Because the runtime images are distroless (no shell, no curl), every
binary also takes a --health-probe flag: it loads the same
config, GETs its own /readyz, and exits 0/1. The compose files use
exactly that as their healthcheck: (see docker-compose.yml), and
docker/smoke.sh waits for the services to report healthy.
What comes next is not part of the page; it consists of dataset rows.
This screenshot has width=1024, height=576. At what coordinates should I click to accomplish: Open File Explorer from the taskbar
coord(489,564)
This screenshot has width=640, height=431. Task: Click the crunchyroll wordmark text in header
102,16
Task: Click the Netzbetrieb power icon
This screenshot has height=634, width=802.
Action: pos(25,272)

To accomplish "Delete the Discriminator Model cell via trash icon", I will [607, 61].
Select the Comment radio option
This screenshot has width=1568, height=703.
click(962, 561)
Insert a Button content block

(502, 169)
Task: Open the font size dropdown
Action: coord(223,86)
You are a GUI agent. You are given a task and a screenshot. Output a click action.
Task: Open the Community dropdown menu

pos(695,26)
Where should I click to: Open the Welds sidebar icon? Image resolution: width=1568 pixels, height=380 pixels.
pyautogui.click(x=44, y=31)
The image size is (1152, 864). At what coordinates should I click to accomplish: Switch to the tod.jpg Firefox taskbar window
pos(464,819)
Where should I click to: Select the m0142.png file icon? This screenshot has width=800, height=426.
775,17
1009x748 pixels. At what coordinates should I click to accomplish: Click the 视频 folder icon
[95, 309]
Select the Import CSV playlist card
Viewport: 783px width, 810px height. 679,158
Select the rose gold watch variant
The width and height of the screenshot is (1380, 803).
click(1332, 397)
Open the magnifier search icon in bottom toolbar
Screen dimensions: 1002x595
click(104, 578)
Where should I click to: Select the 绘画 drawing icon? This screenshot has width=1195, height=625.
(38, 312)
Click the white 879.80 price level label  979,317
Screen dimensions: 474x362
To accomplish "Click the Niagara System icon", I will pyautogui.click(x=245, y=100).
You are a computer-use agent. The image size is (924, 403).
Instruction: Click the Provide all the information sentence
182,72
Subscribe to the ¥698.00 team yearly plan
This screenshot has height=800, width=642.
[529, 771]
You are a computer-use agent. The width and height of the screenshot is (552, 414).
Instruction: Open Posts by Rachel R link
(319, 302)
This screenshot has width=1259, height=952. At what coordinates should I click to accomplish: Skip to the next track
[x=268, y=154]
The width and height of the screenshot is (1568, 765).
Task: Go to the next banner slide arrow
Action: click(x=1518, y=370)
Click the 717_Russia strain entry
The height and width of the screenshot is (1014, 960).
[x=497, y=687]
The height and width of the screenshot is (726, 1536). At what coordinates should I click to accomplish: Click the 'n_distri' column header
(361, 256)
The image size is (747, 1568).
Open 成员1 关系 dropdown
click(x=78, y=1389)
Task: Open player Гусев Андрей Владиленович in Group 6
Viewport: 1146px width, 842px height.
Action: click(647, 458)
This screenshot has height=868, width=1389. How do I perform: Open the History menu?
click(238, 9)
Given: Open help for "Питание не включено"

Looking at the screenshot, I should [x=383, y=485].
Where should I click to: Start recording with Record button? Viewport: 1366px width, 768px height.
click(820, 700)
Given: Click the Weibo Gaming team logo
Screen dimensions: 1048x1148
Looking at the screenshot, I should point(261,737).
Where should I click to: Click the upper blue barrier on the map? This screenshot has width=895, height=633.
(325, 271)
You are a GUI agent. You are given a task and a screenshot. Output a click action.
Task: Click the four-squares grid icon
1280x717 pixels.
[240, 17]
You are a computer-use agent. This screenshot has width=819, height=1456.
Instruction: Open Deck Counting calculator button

One
caveat: mail-grpc runs host networking in the chain profile, so
its probe port 8193 lives on the host — move it with HEALTH_BIND
if something else holds it.
Also useful:
- SMTP/IMAP/POP answer with a protocol banner on connect —
docker/smoke.shscripts exactly this for the dev stack. mail-grpc’sListAliasesRPC answersUNAVAILABLE(“still backfilling”) until the alias index has completed its first sync — a finer-grained readiness signal for the index than/readyz, which only tracks the gRPC listener (thesithbit.alias_index.staleness_secondsmetric covers ongoing sync health).